▶ **Excerpt to read**
------------------------
It was easier to produce 3D NAND with larger cell sizes than the then current 2D NAND, which meant that each cell had more electrons, and thus performed faster and for longer at any bit-level state – SLC, MLC, or TLC. Samsung is now producing 64-layer, TLC 3D NAND (or V-NAND) SSDs, with huge capacities – 7TB and 15.3TB, bigger than 2.5-inch disk drives. Planar TLC NAND is stuck at the 2TB or 3TB level and so now every manufacturer is moving to 3D NAND technology.

They are all looking at the 64-layer level and hoping to go to 96 layers and even further as ways of continuously increasing capacity. But problems loom. Building a multi-layered chip means stacking layers incredibly precisely atop one another and then constructing (etching) holes between the layers for connecting wires. These holes have to be precisely vertical and have a precise diameter and intersect with precisely the right features in each layer as they go down through the chip. It is an extraordinary feat of manufacturing technology. A 0.01 degree per layer error in any direction at the top layer becomes a 0.48 degree error at the bottom of a 96-layer stack and that could mean features are missed and the die is a dud.

Now add another 24 layers and/or shrink the cell lithography and the error tolerance is even less.

We will probably get to 96 layers. Whether we’ll be able to shrink the cell lithography while doing that is a moot point. But, anyway, another technology dead-end seems to be looming capacity-wise and a different technology, a post-NAND technology would be needed to get over that.

Post-NAND media technologies

The most prominent post-NAND technology is Intel and Micron’s 3D XPoint (CrossPoint) which uses a bulk-change mechanism in a chalcogenide glass medium to alter its resistance. This technology is claimed to be both denser than NAND (more capacity in less space) and faster. But the actual mechanism is a secret and XPoint is only just being sampled in Optane SSD form, with faster-access DIMM-mounted XPoint due later this year and close Intel CPU-coupling (Purley CPU and Omni-Point interconnect possibly) in 2018.

Samsung has an intermediate and competing Z-SSD technology which is some secret way of developing NAND to increase access speed to near-DRAM levels. Then there is a WD (SanDisk) resistive RAM technology under development together with an HPE-only variant of ReRAM, the memristor. We also have IBM researchers looking at Phase-Change Memory, and startups focussing on Spin-Transfer Torque RAM (STT-RAM), EverSpin for example.

PCM IBM chip, photo IBM

IBM Phase-Change Memory

All these technologies will provide what’s called Storage-Class Memory (SCM), persistent (non-volatile) storage accessed at memory speed. In a computer, memory is accessed directly, being byte-addressable and accessed with, for example, load and store instructions. Traditional storage (not storage-class memory) is accessed via an IO code stack that reads and writes files or blocks of data to a block-access drive full of non-volatile media; paper tape, magnetic drums, rotating disks, magnetic tape and, of course, latterly NAND flash.
------------------------
▶ **Raw data**

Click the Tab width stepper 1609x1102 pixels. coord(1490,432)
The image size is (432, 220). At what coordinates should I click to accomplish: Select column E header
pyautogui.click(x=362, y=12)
------------------------
▶ **Problems to work on**
(1) From the excerpt on 3D NAND, quote the passage starting at "It was easier" and ending at "3D NAND technology.".
(2) Answer these questions using the excerpt on 3D NAND:
(a) In what capacities is Samsung producing its 64-layer TLC 3D NAND SSDs?
(b) What error at the bottom of a 96-layer stack results from a 0.01 degree per layer error at the top layer?
(c) In what medium does 3D XPoint use a bulk-change mechanism to alter resistance?

▶ **Solved problems**
(1)
It was easier to produce 3D NAND with larger cell sizes than the then current 2D NAND, which meant that each cell had more electrons, and thus performed faster and for longer at any bit-level state – SLC, MLC, or TLC. Samsung is now producing 64-layer, TLC 3D NAND (or V-NAND) SSDs, with huge capacities – 7TB and 15.3TB, bigger than 2.5-inch disk drives. Planar TLC NAND is stuck at the 2TB or 3TB level and so now every manufacturer is moving to 3D NAND technology.

(2)
(a) 7TB and 15.3TB.
(b) A 0.48 degree error.
(c) A chalcogenide glass medium.